As he put himself "in the attitude of defense," he noticed that the bear "sudonly wheeled about as if frightened" and "declined the combat on such unequal grounds," running back to the hills as if terrified.
Later, Lewis wrote that "I now began to reflect on this novil occurrence and indeavoured to account for this sudden retreat of the bear... the cause of his allarm still remains with me misterious and unaccountable." Regardless, he resolved "never again to suffer my peice to be longer empty than the time she necessarily required to charge her."
Bears would require new safety rules for the whole expedition. On June 29, a couple of weeks after Lewis first reached the Great Falls (and 10 days after John Colter, himself famous for the harrowing Colter's Run, was nearly attacked by a grizzly), the explorer's weariness of the constant company of his "gentlemen" companions is palpable.
At the height of the grizzly's feeding season, he wrote that "[t]he White bear have become so troublesome to us that I do not think it prudent to send one man alone on an errand of any kind... they come close around our camp every night but have never ventured to attack us and our dog gives us timely notice of their visits... I have made the men sleep with their arms by them as usual for fear of accedents."
Grizzly sightings dropped off precipitously for the Corps after they emerged west of the Rockies. The next year, after waiting out the winter, they arrived at the west side of the Bitterroots and once again encountered grizzly bears. These Lewis found to be less dangerous than their Missouri River counterparts, possibly, he mused, "from the circumstance of their being compelled from the scarcity of game in this quarter to live more on roots and of course not so much in the habit of seizing and devouring living animals."
They killed at least seven bears while at camp, taking advantage of their comparative docility.
There were to be two more significant grizzly encounters before they returned to St. Louis.

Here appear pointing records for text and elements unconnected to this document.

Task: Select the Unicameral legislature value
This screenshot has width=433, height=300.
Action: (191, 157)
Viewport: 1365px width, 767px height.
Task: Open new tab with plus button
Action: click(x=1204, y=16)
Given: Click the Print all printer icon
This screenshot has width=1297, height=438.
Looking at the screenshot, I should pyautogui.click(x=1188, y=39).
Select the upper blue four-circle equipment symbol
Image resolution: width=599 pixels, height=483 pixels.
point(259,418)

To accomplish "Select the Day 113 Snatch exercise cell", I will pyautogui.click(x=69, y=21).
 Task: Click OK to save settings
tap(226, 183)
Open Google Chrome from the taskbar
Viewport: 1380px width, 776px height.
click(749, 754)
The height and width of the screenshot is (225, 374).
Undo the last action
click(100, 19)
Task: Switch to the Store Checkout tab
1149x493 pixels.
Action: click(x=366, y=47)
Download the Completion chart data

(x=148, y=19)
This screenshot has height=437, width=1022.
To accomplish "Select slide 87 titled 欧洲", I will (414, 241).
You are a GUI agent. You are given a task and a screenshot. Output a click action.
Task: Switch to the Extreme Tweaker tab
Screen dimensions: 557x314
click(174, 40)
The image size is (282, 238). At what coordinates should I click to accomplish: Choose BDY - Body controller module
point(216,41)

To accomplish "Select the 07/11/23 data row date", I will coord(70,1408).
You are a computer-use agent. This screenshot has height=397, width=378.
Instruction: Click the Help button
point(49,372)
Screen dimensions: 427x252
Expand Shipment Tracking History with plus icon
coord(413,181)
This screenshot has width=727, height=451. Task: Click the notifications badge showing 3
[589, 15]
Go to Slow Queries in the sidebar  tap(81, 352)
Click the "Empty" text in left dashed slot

The first was on July 15th, when Lewis sent Private MacNeal to find out whether their cached perogue had survived the winter. MacNeal returned to camp late that evening sporting a broken musket. His horse had passed very close to a grizzly and started, throwing the man under the surprised bear. While the creature reared to its feet, MacNeal had used his rifle as a club, breaking it across the bear's head. While the bear scratched at where he had been hit, MacNeil ran for a nearby willow tree and climbed it. The bear waited until dusk before tiring and walking off, after which MacNeil had collected his horse and went back to camp.
The other was near what is now Glendive. On August 3rd, Clark shot "a Bear of the large vicious Species" after it had "plunged into the water and Swam towards us, either from a disposition to attack't or from the Cent of the meat which was in the Canoe." This particular bear retreated to nurse its wounds, but later that same day, Clark shot another through the head. The second, he noted, "proved to be an old Shee which was so old that her tusks had worn Smooth, and Much the largest female bear I ever saw."
After years of hunting, fighting, and running from Ursus Horribilis, Lewis had to have come to a greater appreciation of the skills of Native hunters who had, with bows and arrows and "indifferent guns," hunted and killed this king of the Rockies.
All told, Lewis and Clark killed an estimated 43 grizzly bears and witnessed countless more, keeping remarkably detailed and largely accurate scientific records all the while.
Most of those bears encountered were in Montana, still the domain of the grizzled gentlemen.